* Brief 1 *
List every Act of Parliament that the passage on UK prostitution law names, with the year given for each.

* Reading text *
In July 2004, the Home Office published Paying the Price, a consultation paper on commercial sex in the UK which provided information and opinions on a wide variety of problems associated with on- and off-street prostitution. The paper was prepared under the auspices of the then Home Secretary David Blunkett, who was envisioning a possible system of toleration zones for key cities as a way to deal with street prostitution. These reports and papers were circulated and re-circulated amongst Members of Parliament, the police, concerned citizens' groups, individual experts and voluntary organizations, and the Home Office collected over 800 responses. Finally, in early 2006, the government's plans were unveiled.
The toleration-zone idea seems to have disappeared with Blunkett: the new government policy rejects any attempt to licence or quarantine prostitution in specific areas. Instead, it advocates an increased crackdown on street prostitution by calling for stricter enforcement of the kerb-crawling laws which were first put in place in the 1980s. The most striking change in the new Home Office approach, and the one most enthusiastically reported by the daily newspapers, was the decision to allow prostitutes to work together in shared premises. The media chose to refer to this as a 'legalisation' of 'mini-brothels'. For several days, debates between feminists, moralists, sex workers, sex buyers and concerned neighbourhood residents raged over whether or not the UK should 'tolerate' or 'eradicate' prostitution.
These debates are in need of some historical perspective. Examining the history of prostitution law, its implementation, and its critics over the past one hundred and fifty years provides an important dimension to the proposed policies. Firstly, it can give us an idea about what is being changed by the new policy and what has remained the same. This historical examination reveals the strikingly static nature of the UK's prostitution-control strategy and the degree of its reliance on out-dated precepts and exclusionary justice, but it also demonstrates that some of the suggested policies, while a long time coming, may be a step in the right direction. Historical perspective also warns us about what the ground-level outcomes of these suggested policy changes may be. The new policy proposes to protect women and children, and to bring 'those who exploit individuals through prostitution to justice'. The insights of almost two hundred years of history, however, give us cause to fear that it is the women working in prostitution upon whom these new strategies will fall most heavily.
The first law which made reference to the term 'common prostitute' was the Vagrancy Act of 1824. Subsection 3 of this Act stated that 'any common prostitute behaving in a riotous or indecent manner in a public place or thoroughfare' was liable to a fine or imprisonment. The next law of prostitution control was only applicable to London's police districts: subsection 54 of the Metropolitan Police Act of 1839. This stipulated that 'any common prostitute loitering or soliciting for the purposes of prostitution to the annoyance of inhabitants or passers-by' would be subject to arrest and, if convicted, to a fine, which would increase upon subsequent convictions. In 1847, a very similar law was put in place for the rest of England, in the Towns Police Clauses Act. Together, these 'solicitation laws,' as they came to be called, were used by police in England and Wales to control unruly women in public.
A major change, or rather an addition, to the existing strategy came in 1885, when parliament, under immense public pressure, passed the Criminal Law Amendment Act. In July of 1885, William T. Stead, editor of the Pall Mall Gazette, had published an investigative report which unveiled an alleged organized child-prostitution ring in the heart of London, dramatically entitled 'The Maiden Tribute of Modern Babylon'. The new act raised the age of consent for sexual intercourse from 13 to 16 and created protective laws against procurement and forcible detainment of women by third parties for the purposes of prostitution.

* Brief 2 *
In the entries, revise the stretch from the line containing "How do I perform: Navigate" through the line containing "pos(716,110)" so that "Viewport" becomes "Window". Return only those lines.

* Records supplied *
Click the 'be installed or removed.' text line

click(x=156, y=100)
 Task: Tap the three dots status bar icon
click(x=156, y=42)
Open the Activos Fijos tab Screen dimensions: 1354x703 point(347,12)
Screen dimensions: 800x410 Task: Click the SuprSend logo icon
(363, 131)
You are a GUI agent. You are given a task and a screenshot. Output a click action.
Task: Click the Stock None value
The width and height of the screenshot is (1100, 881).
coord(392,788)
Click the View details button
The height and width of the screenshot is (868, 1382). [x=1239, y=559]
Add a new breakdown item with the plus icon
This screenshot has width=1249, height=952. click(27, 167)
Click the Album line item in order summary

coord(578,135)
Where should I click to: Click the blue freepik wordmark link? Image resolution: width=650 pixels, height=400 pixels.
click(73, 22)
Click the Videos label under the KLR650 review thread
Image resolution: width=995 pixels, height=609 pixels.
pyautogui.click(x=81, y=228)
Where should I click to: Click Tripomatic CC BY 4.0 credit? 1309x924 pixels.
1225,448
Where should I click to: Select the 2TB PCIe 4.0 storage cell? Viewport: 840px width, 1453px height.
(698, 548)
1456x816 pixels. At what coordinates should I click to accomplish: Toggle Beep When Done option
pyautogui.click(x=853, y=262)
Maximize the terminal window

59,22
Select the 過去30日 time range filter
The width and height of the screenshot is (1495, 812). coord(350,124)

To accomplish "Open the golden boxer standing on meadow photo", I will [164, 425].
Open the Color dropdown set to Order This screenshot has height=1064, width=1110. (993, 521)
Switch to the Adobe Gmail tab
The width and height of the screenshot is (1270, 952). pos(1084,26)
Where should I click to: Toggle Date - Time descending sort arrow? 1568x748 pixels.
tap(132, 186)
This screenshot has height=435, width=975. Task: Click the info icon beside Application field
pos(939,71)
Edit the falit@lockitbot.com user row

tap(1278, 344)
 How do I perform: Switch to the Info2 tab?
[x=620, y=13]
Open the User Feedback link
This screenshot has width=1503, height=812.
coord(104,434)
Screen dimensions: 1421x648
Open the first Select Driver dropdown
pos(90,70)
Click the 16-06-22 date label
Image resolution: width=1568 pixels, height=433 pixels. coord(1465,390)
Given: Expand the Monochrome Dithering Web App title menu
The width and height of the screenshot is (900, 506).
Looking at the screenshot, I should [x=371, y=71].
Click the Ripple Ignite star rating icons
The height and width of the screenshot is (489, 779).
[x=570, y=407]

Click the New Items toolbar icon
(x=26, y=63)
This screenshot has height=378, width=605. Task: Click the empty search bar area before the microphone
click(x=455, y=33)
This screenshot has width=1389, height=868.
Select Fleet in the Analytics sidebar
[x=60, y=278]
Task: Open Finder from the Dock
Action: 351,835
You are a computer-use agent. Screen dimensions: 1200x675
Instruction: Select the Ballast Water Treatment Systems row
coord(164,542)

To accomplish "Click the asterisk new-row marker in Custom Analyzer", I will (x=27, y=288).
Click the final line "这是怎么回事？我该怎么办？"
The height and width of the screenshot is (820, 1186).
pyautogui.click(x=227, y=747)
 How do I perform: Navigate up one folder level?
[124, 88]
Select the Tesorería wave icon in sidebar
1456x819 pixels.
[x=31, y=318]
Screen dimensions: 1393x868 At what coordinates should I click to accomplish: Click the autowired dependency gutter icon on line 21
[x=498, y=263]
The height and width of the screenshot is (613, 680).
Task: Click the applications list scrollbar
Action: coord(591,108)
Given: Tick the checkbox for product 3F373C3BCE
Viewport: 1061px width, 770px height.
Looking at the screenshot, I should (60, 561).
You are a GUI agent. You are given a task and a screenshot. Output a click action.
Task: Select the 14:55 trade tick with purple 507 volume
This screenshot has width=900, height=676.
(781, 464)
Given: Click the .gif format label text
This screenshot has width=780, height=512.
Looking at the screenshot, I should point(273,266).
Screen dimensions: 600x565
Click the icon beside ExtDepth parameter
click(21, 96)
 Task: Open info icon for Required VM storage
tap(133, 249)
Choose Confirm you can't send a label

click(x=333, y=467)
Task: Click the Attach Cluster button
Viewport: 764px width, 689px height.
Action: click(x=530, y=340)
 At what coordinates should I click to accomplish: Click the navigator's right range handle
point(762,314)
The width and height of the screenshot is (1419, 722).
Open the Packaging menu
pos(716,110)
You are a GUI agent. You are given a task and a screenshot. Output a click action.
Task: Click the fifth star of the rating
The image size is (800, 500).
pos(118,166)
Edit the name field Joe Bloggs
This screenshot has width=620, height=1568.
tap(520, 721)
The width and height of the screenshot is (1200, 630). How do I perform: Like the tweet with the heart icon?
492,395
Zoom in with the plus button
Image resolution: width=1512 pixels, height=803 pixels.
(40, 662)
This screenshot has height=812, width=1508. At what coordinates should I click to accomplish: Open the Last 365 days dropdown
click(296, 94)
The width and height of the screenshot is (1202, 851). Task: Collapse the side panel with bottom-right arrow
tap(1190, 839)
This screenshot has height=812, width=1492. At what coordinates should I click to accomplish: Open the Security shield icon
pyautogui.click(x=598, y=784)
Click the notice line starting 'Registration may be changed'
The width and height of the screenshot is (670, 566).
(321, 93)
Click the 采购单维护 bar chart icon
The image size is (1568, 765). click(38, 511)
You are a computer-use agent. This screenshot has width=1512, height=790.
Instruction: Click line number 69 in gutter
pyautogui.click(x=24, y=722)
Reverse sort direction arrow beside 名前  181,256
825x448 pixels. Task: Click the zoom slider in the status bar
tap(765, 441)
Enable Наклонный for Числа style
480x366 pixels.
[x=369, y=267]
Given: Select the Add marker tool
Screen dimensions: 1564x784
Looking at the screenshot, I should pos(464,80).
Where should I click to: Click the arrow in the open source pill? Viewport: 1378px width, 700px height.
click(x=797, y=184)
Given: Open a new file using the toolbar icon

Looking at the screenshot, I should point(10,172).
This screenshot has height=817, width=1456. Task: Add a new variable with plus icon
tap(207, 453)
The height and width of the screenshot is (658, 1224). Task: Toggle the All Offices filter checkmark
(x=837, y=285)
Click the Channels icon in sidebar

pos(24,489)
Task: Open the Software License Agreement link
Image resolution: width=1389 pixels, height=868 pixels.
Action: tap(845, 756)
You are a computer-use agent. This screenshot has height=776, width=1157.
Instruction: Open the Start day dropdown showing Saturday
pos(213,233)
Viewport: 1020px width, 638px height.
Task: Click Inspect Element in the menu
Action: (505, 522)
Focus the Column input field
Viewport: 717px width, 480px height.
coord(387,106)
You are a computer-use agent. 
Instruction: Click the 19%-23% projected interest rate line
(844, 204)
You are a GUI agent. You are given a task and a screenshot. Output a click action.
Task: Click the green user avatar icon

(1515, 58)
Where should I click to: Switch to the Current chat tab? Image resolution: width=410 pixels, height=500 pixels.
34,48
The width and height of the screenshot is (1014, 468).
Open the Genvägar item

* Complete response 1 *
- Vagrancy Act (1824)
- Metropolitan Police Act (1839)
- Towns Police Clauses Act (1847)
- Criminal Law Amendment Act (1885)

* Complete response 2 *
 How do I perform: Navigate up one folder level?
[124, 88]
Select the Tesorería wave icon in sidebar
1456x819 pixels.
[x=31, y=318]
Screen dimensions: 1393x868 At what coordinates should I click to accomplish: Click the autowired dependency gutter icon on line 21
[x=498, y=263]
The height and width of the screenshot is (613, 680).
Task: Click the applications list scrollbar
Action: coord(591,108)
Given: Tick the checkbox for product 3F373C3BCE
Window: 1061px width, 770px height.
Looking at the screenshot, I should (60, 561).
You are a GUI agent. You are given a task and a screenshot. Output a click action.
Task: Select the 14:55 trade tick with purple 507 volume
This screenshot has width=900, height=676.
(781, 464)
Given: Click the .gif format label text
This screenshot has width=780, height=512.
Looking at the screenshot, I should point(273,266).
Screen dimensions: 600x565
Click the icon beside ExtDepth parameter
click(21, 96)
 Task: Open info icon for Required VM storage
tap(133, 249)
Choose Confirm you can't send a label

click(x=333, y=467)
Task: Click the Attach Cluster button
Window: 764px width, 689px height.
Action: click(x=530, y=340)
 At what coordinates should I click to accomplish: Click the navigator's right range handle
point(762,314)
The width and height of the screenshot is (1419, 722).
Open the Packaging menu
pos(716,110)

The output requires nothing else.